The United States has been actively promulgating the “fraud line” throughout the hemisphere.  The largely conservative media in a number of Latin American countries have been denouncing the elections as questionable since Monday, November 7.  The New York Times reported on the elections from Tegucigalpa, Honduras, not bothering even to send a reporter to Nicaragua, and repeated denunciations of fraud by oppositions groups, including declarations that “Sandinistas voted two or three times,” without any supporting evidence.  The Washington Post and the Wall Street Journal repeated similar sentiments.  On the other hand, it comes as no surprise that Hugo Chávez and Fidel Castro praised both the electoral process and the results.

Luis Yánez, Chief of the Mission of Observers of the European Union, was categorical in his affirmation, stating,  “As for me, I want to be clear.  If the question is whether Señor Ortega and the Sandinista Front for National Liberation (FSLN) won the elections, or lost, I ask, What is the definition of the famous word “fraud”?  For politicians, fraud is to make the loser the winner and the winner the loser. In this case, it is indubitable that the FSLN and Mr. Ortega won these elections.” (El Nuevo Diario, November 9, 2011).

But the cries of fraud continue, unabated.  Sergio Alvarez, National Attorney (fiscal nacional) of the PLI, declared to the Managua press on November 20, that between 450,000 and 500,000 votes had been stolen by the Sandinistas, without offering any credible evidence of such a massive theft.  The date for presenting specific charges of irregularities in the election to the CSE already had passed.  Alvarez then proceeded to state, “We cannot be hasty in finding proof and present it in an arbitrary manner, without being sure this proof is truthful.  We are in the process of gathering and validating information in order to be critical and just in our evaluations….We will continue a process of permanent denunciations of all of these arbitrary acts.” (Nuevo Diario, November 20, 2011)

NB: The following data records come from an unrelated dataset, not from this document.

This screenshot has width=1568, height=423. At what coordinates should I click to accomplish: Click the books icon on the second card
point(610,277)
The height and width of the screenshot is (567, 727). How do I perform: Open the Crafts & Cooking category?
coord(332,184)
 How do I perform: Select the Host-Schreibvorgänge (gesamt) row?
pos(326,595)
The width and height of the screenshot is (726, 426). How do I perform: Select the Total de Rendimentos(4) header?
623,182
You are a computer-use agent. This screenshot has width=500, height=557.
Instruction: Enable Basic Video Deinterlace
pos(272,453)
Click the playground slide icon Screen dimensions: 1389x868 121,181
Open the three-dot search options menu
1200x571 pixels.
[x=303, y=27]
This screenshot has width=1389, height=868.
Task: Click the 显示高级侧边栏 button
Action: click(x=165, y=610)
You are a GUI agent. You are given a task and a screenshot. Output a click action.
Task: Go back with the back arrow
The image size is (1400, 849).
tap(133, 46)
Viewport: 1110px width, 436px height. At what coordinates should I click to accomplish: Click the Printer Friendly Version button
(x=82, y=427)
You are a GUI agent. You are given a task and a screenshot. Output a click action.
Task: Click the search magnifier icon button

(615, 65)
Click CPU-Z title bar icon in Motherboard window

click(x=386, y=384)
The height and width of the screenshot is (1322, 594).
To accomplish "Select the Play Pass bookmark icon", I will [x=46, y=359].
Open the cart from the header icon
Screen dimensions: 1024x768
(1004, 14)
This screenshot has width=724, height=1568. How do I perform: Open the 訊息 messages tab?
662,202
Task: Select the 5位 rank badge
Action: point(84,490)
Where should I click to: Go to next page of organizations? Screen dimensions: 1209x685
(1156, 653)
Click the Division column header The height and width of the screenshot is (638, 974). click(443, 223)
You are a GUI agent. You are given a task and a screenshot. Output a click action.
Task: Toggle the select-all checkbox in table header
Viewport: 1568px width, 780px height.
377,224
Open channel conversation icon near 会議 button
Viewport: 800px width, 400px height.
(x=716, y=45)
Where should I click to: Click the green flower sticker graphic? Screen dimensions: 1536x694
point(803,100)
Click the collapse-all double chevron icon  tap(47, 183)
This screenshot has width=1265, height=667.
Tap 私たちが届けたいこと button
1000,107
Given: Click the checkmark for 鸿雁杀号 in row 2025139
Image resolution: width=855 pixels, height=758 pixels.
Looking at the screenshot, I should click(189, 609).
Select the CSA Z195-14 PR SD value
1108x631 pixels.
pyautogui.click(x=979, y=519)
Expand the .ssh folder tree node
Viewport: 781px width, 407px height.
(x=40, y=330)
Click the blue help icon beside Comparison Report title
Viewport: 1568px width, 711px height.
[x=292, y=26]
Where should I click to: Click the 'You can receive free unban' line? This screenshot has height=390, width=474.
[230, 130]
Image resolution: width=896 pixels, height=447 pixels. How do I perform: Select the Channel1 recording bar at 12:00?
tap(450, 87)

It would appear that, once more, the U.S. is defining democracy in an arbitrary and self-serving approach.  It does not like Daniel Ortega and the Sandinistas, therefore their massive electoral victory on November 6 must have been fraudulent.  Besides, denouncing Ortega in Miami can only be good for the shifty political scene, be it for the Republicans or Democrats.  The simple fact that the Ortega administration has done more for the poor majority of the country in the past four years and ten months than any government in the history of the country is irrelevant to Washington.  The fact that the people, including many in the countryside who have been “liberals” for decades, voted for the Sandinistas is impossible on its face for the U.S.

The fact is that the Sandinista government has built more than 1,800 kilometers of paved roads in the countryside, provided schools for all the children, who were unable to attend classes under the previous governments; built hundreds of free health clinics throughout the country, provided a pregnant cow or sow to some 100,000 head-of-household women in the countryside, made interest-free loans available to the same group; given out nearly a million corrugated steel roofing sheets to poor families, and, at the same time, enabled the business sector to be more profitable than at any time in the country’s history.

Instead of crying fraud forever, the US and the opposition parties need to accept the fact that the Sandinistas won, and relate to Ortega’s government as the legitimate government of Nicaragua.

This article was written by COHA Guest Scholar Fred Morris, who was resident correspondent for ABC-News in Costa Rica from 1977 to 1989. He also was the founder and editor of Mesoamerica, a monthly newsletter published in Costa Rica (in English) from 1982 to 1989. He has been living in Nicaragua for the past three years. In 1974, while living in Brazil and working as a missionary for the United Methodist Church, he was kidnapped and tortured by the Brazilian military because of his close association with Catholic Archbishop of Recife, Dom Hélder Câmara.